#!/usr/bin/env python3
"""Aggregate flaky test data from all suite artifacts.
Collects flakes.json files from test-summary-* artifacts and produces:
1. A consolidated JSON report (flaky-tests-report.json)
2. A markdown summary for GITHUB_STEP_SUMMARY
"""
from __future__ import annotations
import argparse
import json
import sys
from datetime import datetime, timezone
from pathlib import Path
# Constants
MAX_TESTS_IN_SUMMARY = 50 # Cap tests shown in GitHub summary
def load_flakes_files(summaries_dir: Path) -> list[dict]:
"""Load all flakes.json files from the summaries directory.
Parameters
----------
summaries_dir : Path
Directory containing downloaded test-summary-* artifact directories
Returns
-------
list[dict]
List of parsed flakes.json data from each suite
"""
flakes_data = []
# Each artifact downloads to its own subdirectory: summaries/test-summary-cli/flakes.json
for artifact_dir in summaries_dir.iterdir():
if not artifact_dir.is_dir():
continue
flakes_file = artifact_dir / "flakes.json"
if flakes_file.exists():
try:
data = json.loads(flakes_file.read_text())
flakes_data.append(data)
except json.JSONDecodeError as e:
print(f"Warning: Failed to parse {flakes_file}: {e}", file=sys.stderr)
continue
return flakes_data
def aggregate_flakes(flakes_data: list[dict]) -> dict:
"""Aggregate flakes data from multiple suites.
Parameters
----------
flakes_data : list[dict]
List of flakes.json data from each suite
Returns
-------
dict
Aggregated data with by_test and by_suite views
"""
by_test: dict[str, dict] = {}
by_suite: dict[str, dict] = {}
total_flaky = 0
total_failing = 0
for suite_data in flakes_data:
suite_name = suite_data.get("suite", "unknown")
flaky_tests = suite_data.get("flaky_tests", [])
consistently_failing = suite_data.get("consistently_failing", [])
# Track by suite
by_suite[suite_name] = {
"flaky": flaky_tests,
"failing": consistently_failing,
"flaky_count": len(flaky_tests),
"failing_count": len(consistently_failing),
}
# Track by test (aggregate across suites)
for test in flaky_tests:
if test not in by_test:
by_test[test] = {
"suites": [],
"flake_count": 0,
"type": "flaky",
}
by_test[test]["suites"].append(suite_name)

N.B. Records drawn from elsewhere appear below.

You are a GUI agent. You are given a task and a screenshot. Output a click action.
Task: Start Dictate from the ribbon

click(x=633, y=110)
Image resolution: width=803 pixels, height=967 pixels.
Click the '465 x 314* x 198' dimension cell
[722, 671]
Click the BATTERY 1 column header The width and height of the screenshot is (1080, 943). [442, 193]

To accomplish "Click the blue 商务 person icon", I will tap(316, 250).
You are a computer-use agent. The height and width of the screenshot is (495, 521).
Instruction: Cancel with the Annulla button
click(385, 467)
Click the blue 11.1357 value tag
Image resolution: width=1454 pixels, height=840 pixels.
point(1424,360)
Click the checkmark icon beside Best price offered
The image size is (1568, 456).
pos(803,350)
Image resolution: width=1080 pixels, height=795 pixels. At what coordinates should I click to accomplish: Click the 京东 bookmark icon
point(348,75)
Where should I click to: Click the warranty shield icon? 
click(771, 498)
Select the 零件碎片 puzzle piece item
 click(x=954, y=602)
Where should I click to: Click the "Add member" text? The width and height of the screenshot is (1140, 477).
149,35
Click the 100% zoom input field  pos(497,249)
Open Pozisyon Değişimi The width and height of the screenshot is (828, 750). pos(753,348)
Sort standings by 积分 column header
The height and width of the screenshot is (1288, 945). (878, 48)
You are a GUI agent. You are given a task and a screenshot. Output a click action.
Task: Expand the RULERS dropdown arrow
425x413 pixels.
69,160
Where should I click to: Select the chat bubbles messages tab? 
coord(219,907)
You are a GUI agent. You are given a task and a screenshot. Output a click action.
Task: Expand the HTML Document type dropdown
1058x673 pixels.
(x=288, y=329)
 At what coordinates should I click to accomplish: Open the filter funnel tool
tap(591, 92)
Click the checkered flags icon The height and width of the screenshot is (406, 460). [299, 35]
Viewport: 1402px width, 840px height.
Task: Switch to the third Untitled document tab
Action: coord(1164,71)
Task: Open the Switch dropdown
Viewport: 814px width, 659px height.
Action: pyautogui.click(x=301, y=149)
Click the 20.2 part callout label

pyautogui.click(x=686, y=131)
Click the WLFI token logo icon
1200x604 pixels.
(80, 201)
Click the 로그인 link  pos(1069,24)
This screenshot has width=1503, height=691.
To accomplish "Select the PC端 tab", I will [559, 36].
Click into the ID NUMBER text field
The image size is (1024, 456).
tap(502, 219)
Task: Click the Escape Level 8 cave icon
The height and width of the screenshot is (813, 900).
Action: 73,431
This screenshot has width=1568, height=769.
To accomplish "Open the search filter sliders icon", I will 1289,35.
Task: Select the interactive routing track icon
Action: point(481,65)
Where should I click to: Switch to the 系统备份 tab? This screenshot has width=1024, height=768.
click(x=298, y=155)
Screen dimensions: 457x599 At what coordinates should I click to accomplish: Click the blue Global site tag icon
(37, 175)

by_test[test]["flake_count"] += 1
total_flaky += 1
for test in consistently_failing:
if test not in by_test:
by_test[test] = {
"suites": [],
"flake_count": 0,
"type": "failing",
}
# A test that's consistently failing in one suite is more severe
if by_test[test]["type"] == "flaky":
by_test[test]["type"] = "mixed" # Flaky in some, failing in others
by_test[test]["suites"].append(suite_name)
total_failing += 1
return {
"by_test": by_test,
"by_suite": by_suite,
"total_flaky_tests": len(
[t for t, d in by_test.items() if d["type"] == "flaky"],
),
"total_consistently_failing": len(
[t for t, d in by_test.items() if d["type"] in ("failing", "mixed")],
),
"total_flake_occurrences": total_flaky,
"total_failing_occurrences": total_failing,
}
def format_github_summary(aggregated: dict, run_id: str) -> str: # noqa: C901
"""Generate markdown summary for GITHUB_STEP_SUMMARY.
Parameters
----------
aggregated : dict
Aggregated flakes data
run_id : str
GitHub Actions run ID
Returns
-------
str
Markdown-formatted summary
"""
by_test = aggregated["by_test"]
by_suite = aggregated["by_suite"]
total_flaky = aggregated["total_flaky_tests"]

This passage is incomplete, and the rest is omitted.